• _EXERCISE PROMPT_
Below are the records. Retype exactly the lines between the lines holding "[Search] (1310, 111)" and "JazzJuicers.com (414, 529)", inclusive.

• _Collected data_
━━━━
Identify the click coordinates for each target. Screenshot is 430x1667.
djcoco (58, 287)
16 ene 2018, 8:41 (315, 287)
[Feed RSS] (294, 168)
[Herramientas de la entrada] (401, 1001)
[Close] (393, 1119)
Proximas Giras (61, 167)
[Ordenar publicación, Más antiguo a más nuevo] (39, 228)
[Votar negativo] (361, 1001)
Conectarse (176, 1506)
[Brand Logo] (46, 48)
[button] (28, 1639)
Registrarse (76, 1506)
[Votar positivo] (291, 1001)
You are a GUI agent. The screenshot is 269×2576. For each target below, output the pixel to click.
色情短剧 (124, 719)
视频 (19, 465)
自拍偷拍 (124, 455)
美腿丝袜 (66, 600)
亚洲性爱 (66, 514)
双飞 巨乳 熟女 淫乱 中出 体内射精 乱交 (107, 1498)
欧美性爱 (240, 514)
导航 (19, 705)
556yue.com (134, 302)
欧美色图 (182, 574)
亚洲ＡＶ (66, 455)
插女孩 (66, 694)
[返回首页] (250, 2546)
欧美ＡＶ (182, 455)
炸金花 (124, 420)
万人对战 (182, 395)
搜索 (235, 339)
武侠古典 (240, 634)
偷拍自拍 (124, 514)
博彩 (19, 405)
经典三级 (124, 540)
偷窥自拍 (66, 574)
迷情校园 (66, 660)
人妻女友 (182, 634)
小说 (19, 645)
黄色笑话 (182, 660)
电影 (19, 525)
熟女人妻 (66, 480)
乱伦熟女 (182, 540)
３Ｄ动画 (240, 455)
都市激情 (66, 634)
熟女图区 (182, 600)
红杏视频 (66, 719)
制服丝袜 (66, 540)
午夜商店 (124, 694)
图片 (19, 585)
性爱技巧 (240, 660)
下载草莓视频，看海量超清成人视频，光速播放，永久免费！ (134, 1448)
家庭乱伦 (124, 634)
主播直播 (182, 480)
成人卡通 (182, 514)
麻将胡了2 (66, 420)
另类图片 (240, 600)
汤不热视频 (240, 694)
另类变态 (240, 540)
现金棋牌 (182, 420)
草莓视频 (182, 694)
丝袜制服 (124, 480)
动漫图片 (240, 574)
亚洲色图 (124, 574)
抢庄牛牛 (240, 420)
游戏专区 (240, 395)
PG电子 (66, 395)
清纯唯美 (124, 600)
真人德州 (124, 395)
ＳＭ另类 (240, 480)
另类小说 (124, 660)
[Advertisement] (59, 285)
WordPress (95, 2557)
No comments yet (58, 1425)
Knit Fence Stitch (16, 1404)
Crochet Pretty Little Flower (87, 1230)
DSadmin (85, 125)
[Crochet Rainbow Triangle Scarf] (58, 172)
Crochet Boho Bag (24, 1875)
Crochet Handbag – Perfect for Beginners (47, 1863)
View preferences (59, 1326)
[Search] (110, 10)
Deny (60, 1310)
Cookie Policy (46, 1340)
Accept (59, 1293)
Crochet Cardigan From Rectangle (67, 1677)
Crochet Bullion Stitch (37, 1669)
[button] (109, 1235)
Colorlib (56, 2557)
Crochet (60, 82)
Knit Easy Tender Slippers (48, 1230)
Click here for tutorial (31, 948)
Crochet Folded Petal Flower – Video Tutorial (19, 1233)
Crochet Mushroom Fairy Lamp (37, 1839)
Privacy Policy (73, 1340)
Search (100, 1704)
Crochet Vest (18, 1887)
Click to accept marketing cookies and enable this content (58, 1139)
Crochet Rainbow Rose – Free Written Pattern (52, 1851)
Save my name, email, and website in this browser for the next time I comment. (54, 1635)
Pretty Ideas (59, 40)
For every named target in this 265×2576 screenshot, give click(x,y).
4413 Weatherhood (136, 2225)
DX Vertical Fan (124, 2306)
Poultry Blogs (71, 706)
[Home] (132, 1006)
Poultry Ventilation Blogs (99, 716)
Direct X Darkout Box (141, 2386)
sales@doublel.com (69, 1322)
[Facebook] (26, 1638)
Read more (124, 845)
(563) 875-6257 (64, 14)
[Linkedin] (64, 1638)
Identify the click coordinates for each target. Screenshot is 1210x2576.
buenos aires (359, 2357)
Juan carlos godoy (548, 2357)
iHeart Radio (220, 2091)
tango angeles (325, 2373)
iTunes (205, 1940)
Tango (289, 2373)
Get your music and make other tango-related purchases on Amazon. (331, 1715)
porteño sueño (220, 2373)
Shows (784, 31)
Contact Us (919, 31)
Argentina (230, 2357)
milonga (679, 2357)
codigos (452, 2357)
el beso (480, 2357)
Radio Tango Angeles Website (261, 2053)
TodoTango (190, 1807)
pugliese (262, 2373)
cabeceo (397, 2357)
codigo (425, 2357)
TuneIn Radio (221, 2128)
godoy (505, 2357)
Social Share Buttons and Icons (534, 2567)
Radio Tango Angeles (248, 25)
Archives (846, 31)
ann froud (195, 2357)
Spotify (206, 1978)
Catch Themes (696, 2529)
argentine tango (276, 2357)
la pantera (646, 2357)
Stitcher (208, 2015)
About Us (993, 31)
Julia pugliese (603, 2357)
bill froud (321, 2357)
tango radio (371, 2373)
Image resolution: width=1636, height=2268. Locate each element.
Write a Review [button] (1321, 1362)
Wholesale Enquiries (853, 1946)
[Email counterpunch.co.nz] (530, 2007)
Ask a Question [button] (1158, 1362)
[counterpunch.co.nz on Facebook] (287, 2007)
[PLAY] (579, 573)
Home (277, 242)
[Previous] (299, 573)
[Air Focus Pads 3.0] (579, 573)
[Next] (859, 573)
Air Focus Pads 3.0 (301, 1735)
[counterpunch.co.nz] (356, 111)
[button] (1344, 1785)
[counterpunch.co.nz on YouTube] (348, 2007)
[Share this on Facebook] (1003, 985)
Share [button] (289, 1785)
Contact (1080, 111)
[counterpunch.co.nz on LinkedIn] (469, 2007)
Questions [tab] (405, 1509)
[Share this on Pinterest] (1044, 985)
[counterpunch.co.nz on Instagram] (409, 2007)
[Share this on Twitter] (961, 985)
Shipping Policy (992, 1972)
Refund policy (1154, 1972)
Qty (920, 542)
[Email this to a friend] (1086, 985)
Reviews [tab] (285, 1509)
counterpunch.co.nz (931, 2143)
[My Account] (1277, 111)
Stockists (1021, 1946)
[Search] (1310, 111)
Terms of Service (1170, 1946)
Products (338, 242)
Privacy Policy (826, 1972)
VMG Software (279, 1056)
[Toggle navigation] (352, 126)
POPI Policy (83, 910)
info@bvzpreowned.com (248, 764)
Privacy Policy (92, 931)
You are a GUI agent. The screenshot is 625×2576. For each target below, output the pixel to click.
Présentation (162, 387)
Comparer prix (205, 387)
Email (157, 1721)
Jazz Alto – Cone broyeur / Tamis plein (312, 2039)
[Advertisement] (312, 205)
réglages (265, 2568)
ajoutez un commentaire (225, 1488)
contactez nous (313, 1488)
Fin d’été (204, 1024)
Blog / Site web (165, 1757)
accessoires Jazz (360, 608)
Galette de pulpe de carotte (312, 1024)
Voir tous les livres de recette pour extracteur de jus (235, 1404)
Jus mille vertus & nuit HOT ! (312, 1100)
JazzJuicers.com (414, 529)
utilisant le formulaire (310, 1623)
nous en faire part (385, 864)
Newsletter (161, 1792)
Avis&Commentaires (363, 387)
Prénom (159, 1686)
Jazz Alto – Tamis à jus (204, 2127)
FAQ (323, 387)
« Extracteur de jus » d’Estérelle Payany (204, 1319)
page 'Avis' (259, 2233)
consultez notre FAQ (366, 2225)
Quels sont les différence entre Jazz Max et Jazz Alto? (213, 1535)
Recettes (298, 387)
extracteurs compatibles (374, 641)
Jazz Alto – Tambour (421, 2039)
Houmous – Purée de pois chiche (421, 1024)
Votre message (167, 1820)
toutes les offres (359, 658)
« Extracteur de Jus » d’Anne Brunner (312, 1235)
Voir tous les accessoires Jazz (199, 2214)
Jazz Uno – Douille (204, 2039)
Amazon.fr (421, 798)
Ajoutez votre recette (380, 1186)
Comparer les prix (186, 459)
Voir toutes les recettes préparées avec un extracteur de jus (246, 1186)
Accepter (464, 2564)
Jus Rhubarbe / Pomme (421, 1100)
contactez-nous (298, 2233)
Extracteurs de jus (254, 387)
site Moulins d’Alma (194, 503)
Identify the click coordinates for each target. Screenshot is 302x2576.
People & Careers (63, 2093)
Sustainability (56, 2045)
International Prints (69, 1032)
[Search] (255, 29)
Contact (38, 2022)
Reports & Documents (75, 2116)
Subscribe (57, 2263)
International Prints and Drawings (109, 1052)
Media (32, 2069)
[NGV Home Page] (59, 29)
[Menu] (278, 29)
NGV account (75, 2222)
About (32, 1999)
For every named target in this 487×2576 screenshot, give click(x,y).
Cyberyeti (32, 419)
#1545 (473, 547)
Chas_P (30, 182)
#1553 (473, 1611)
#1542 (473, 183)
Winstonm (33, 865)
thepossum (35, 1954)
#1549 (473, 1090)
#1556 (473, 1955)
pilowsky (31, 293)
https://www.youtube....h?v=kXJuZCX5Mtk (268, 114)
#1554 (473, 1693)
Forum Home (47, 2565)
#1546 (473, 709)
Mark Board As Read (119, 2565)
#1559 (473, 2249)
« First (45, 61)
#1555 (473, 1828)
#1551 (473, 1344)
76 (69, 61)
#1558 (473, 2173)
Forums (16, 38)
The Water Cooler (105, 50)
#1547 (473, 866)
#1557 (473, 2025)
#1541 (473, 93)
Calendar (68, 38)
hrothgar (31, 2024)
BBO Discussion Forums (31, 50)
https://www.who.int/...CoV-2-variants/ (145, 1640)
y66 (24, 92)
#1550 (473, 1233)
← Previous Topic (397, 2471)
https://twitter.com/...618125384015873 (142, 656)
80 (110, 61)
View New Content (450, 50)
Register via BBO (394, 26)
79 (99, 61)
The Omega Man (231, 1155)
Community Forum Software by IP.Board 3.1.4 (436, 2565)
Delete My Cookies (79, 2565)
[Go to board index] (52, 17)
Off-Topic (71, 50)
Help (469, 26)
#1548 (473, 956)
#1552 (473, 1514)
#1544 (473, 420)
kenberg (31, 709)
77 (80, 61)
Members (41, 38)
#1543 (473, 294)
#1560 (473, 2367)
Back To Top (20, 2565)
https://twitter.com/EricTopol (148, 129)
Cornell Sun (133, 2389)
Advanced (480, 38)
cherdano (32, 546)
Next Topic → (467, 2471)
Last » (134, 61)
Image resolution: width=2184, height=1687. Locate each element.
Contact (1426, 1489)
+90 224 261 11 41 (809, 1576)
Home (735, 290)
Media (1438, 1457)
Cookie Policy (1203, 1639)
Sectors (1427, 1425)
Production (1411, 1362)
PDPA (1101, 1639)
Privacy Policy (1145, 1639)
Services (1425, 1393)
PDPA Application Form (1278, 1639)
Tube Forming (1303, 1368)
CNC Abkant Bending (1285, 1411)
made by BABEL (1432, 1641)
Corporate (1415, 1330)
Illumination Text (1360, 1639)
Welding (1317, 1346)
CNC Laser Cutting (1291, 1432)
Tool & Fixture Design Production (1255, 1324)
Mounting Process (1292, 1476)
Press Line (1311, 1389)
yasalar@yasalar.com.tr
━━━━
• _ANSWER SPACE_
[Search] (1310, 111)
Terms of Service (1170, 1946)
Products (338, 242)
Privacy Policy (826, 1972)
VMG Software (279, 1056)
[Toggle navigation] (352, 126)
POPI Policy (83, 910)
info@bvzpreowned.com (248, 764)
Privacy Policy (92, 931)
You are a GUI agent. The screenshot is 625×2576. For each target below, output the pixel to click.
Présentation (162, 387)
Comparer prix (205, 387)
Email (157, 1721)
Jazz Alto – Cone broyeur / Tamis plein (312, 2039)
[Advertisement] (312, 205)
réglages (265, 2568)
ajoutez un commentaire (225, 1488)
contactez nous (313, 1488)
Fin d’été (204, 1024)
Blog / Site web (165, 1757)
accessoires Jazz (360, 608)
Galette de pulpe de carotte (312, 1024)
Voir tous les livres de recette pour extracteur de jus (235, 1404)
Jus mille vertus & nuit HOT ! (312, 1100)
JazzJuicers.com (414, 529)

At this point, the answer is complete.